Martin and I became members of this great association in 1987, on the recommendation of Helen and Erik Kjemperud of Eventyr, neighbours of ours in Spruce Harbour Marina, where we lived aboard our Nor Siglar at the time. Martin, who was born on the south coast of Norway with salt water in his veins, was dreaming of going offshore, while I, who am “just a country girl” having grown up on a farm inland Norway, had no idea what bluewater sailing was about. All I knew was that I got seasick easily, but love to travel, so if I could only beat the seasickness, the idea certainly appealed to me as well. And then we joined BCA and the rest is history.
So what has Bluewater Cruising Association meant to us? First of all, at the monthly meetings, we found a wealth of information, especially through stimulating slide shows by returned offshore sailors, who inspired us to follow our own dreams. To me, these talks were particularly useful and confidence building in someone who was not at all sure if offshore sailing was for her. More often than not, I was left to think: “If she can do it, I can too!” And that clinched it for me. Once I had reached that important threshold, we set a date for our departure – the single most important piece of advice we received from Doers and Doners and something we strongly recommend to today’s Dreamers. Do it! Just Do it! Otherwise you may end up with dock fever and never leave.
Besides being an important motivator, BCA’s many specialized courses were extremely useful as well. We followed most of them, i.e. Celestial Navigation by Ted Long, and the diesel engine course by Ken Wright, ham radio and radar, weather and First Aid, just to mention a few.

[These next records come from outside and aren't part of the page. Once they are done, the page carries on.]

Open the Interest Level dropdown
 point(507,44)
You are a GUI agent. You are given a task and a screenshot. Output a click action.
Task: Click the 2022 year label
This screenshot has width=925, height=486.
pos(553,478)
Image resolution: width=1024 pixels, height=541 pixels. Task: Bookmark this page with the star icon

In the late 80’s, there was no “Fleet” yet. In fact, Cam and Marianne McLean were dreamers themselves, planning to go offshore around the same time as us. However, the Vancouver Island Cruising Experience (VICE) was launched at about that time and we were among the first to take part in it. The year was 1990 and I think we were about ten boats to head due west from Race Rocks to find Cobb Sea Mount. Only three finished, but I believe Nor Siglar was the only one to actually locate the sea mount. And that was without a GPS! The VICE was a good test for us to see what bluewater sailing is like, and we would highly recommend it to all dreamers. We discovered what equipment worked and what didn’t, what we still needed to get and for me, most important of all: I found out that I still get seasick, but felt I would be able to cope with it anyway. So one year later, we cut the lines and took off – in no small measure due to BCA being instrumental in providing us with the much needed encouragement, know-how and last, but not least – camaraderie. These ingredients obviously meant a lot to us and was exactly what was needed to help us get off our butts and fulfill our own dreams.

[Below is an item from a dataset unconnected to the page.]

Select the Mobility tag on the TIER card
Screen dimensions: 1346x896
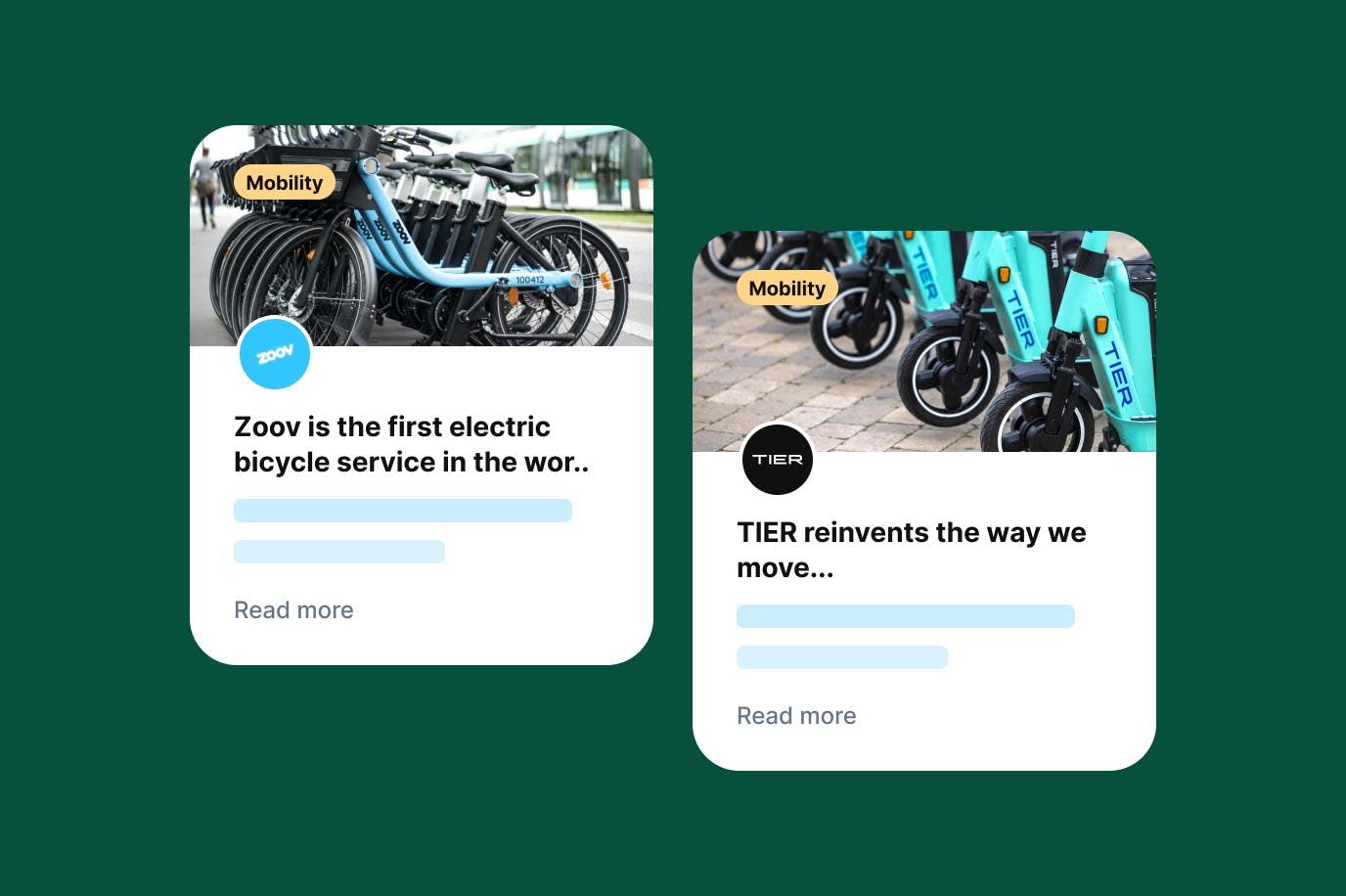pyautogui.click(x=787, y=289)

Once out on the Deep Blue Yonder, we devoured all the information we could get from Currents, especially articles from Doers. We found them incredibly informative, exciting and inspiring. In fact, they were so useful and up to date that we often followed in their wakes. At that time, we did not have internet, of course, so Currents was worth its weight in gold. We looked forward to getting the latest copies every 3-4 months or so, when we picked up our mail parcel at the local American Express office, or some marina somewhere. How times have changed…

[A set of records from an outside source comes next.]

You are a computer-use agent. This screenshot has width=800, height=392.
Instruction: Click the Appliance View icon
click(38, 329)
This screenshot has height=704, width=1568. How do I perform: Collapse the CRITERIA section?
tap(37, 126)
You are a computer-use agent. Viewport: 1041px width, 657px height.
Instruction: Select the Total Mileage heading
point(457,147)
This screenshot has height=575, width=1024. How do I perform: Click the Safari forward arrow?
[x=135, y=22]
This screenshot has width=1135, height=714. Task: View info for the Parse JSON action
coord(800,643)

Our own adventure took us around the world for nine years and resulted in our book “9 Years on the 7 Seas with Nor Siglar”. We wanted to share our experiences, hoping to inspire dreamers much the same way Doers and Doners had done for us. If you don’t already have a copy of our book, or any of the eight others in our Seven Seas Adventures Mini Series, they can be found on www.amazon.com (Search: Anne E. Brevig) – both in print and digital formats.
When we returned to life ashore, we wanted to give something back to BCA, and ended up giving a multitude of slide shows, participating in discussion panels, helping out at boat shows and being mentors to dreamers. I also took on the role as coordinator of the Ocean Cruising Adventures Series when Liv Kennedy, founding member of BCA, retired a number of years ago. It is a well-known fact that OCA was the fore runner of BCA when it was launched back in 1978.
Martin and I have now been members for 31 years and would have loved to take part in the anniversary celebrations. On that special day, however, we will be away cycling the Galloping Goose Trail. But we will be sure to raise a glass or two to you from wherever we are, remembering the good old cruising days and many, many dear friends.